What Compensation Disclosure Means to Brokers and Clients

The Consolidated Appropriations Act (CAA) was signed into law in late December 2020. Among other things, the law stipulates that benefit brokers and consultants must disclose their expected compensation when selling products to group health insurance customers. Compliance with the provision began on December 27, 2021.

Compensation disclosure is now the law of the land for benefits brokers. It impacts both how brokers do their business and how clients shop for a variety of benefits products including health insurance, life insurance, and vision and dental plans.

What Must Be Disclosed

BenefitMall, a Dallas company that offers general agency services to benefits brokers, explains that the compensation disclosure portion of the CAA is more or less an extension of previous requirements implemented in 2012 by way of modifications to the Employment Retirement Income Security Act (ERISA). At any rate, the CAA clearly defines what must be disclosed.

Brokers must disclose all direct and indirect compensation in excess of $1,000. In most cases, this means disclosing the commission payments made by insurance carriers.
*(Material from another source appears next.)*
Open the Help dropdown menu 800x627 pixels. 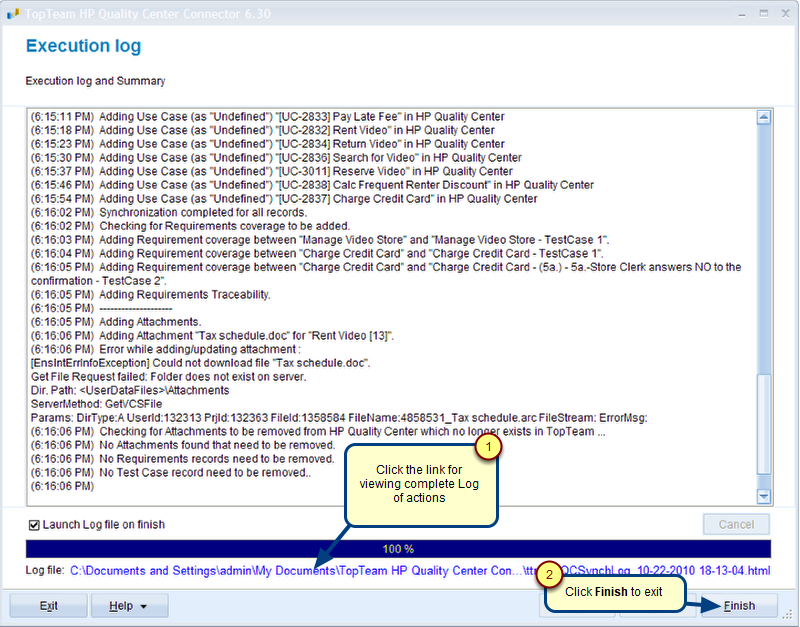click(x=129, y=606)
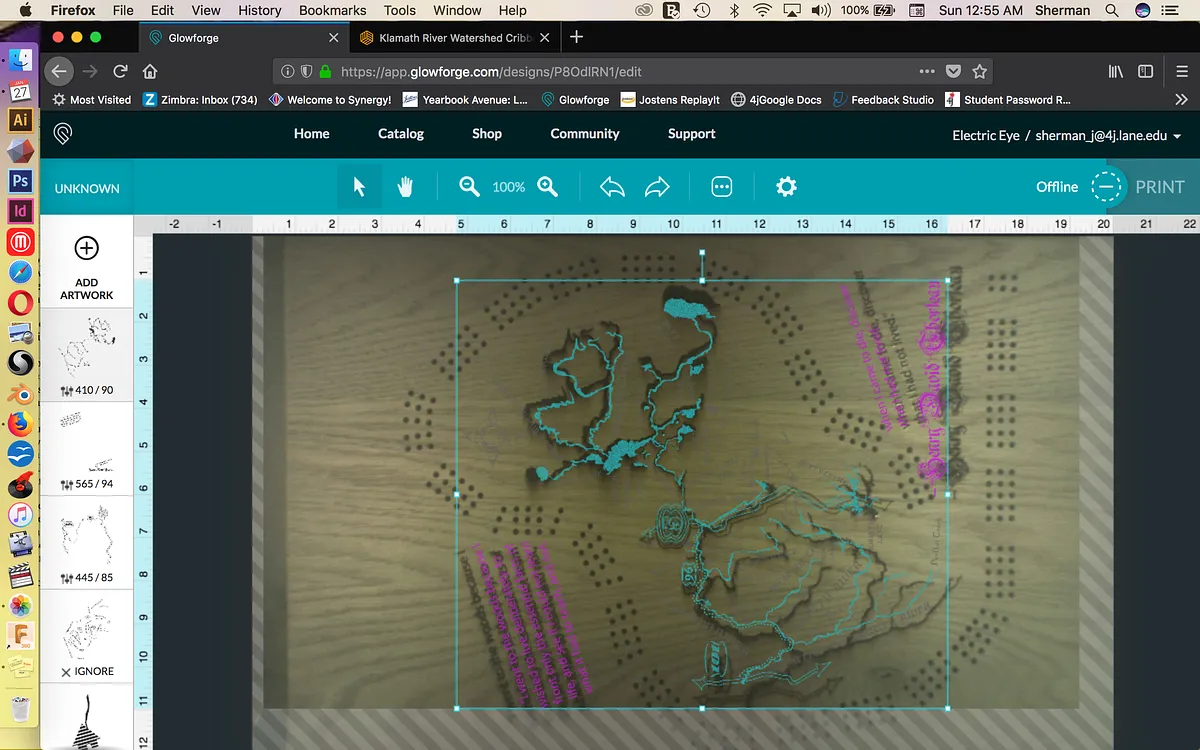Click the zoom out magnifier

click(469, 187)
An exception to the disclosure rule is non-monetary compensation of less than $250. It does not have to be disclosed to clients.

The Purpose of Disclosure

General agencies have made it a point to remind brokers of their disclosure requirements during the first few weeks of 2022. At some point, brokers will be expected to remember the requirements without having to be reminded. That being said, it might help them to consider why the disclosure requirements were implemented to begin with.

The purpose of compensation disclosure is to fully inform clients of how benefits brokers get paid. Since most benefits are insurance based, most brokers get paid on commission. Clients need to have the assurance that their brokers are offering products based on their needs rather than broker commission payments.

By law, brokers have a fiduciary responsibility toward their clients. In other words, they are compelled to always put the client’s interests first. Adding the compensation disclosure reinforces that requirement by giving employers the ability to know exactly how much money their brokers are earning from the products they sell.

Disclosure in Other Industries

It is interesting to note that compensation disclosure does not apply equally to all industries. Those who justify such requirements as applied to insurance brokers assert that customers have the right to know given the fact that insurance involves sales. The more a broker sells, the more they get paid. However, what if the same disclosure requirements were implemented across every industry?

As things currently stand, the sales representative at your local car dealership does not have to disclose their commission payments. You have no idea how much they will walk away with when you pull off the lot in your brand-new car. Likewise, the sales associate at the furniture store does not have to tell you how much they stand to make by selling you a more expensive dining room set.

So why the difference across various industries? It could be a matter of regulating financial services based on a different standard. All financial services, from insurance to investments, incur significant risk that is not present with car and furniture sales. That added risk is ultimately borne by the consumer. Perhaps the thinking is that compensation disclosure reduces said risk by ensuring brokers and agents are still acting in the best interests of their clients.

Regardless of the exact reasons, benefits brokers must now disclose compensation to their group health insurance customers. Now we wait to see how long it takes before enforcement efforts began in earnest.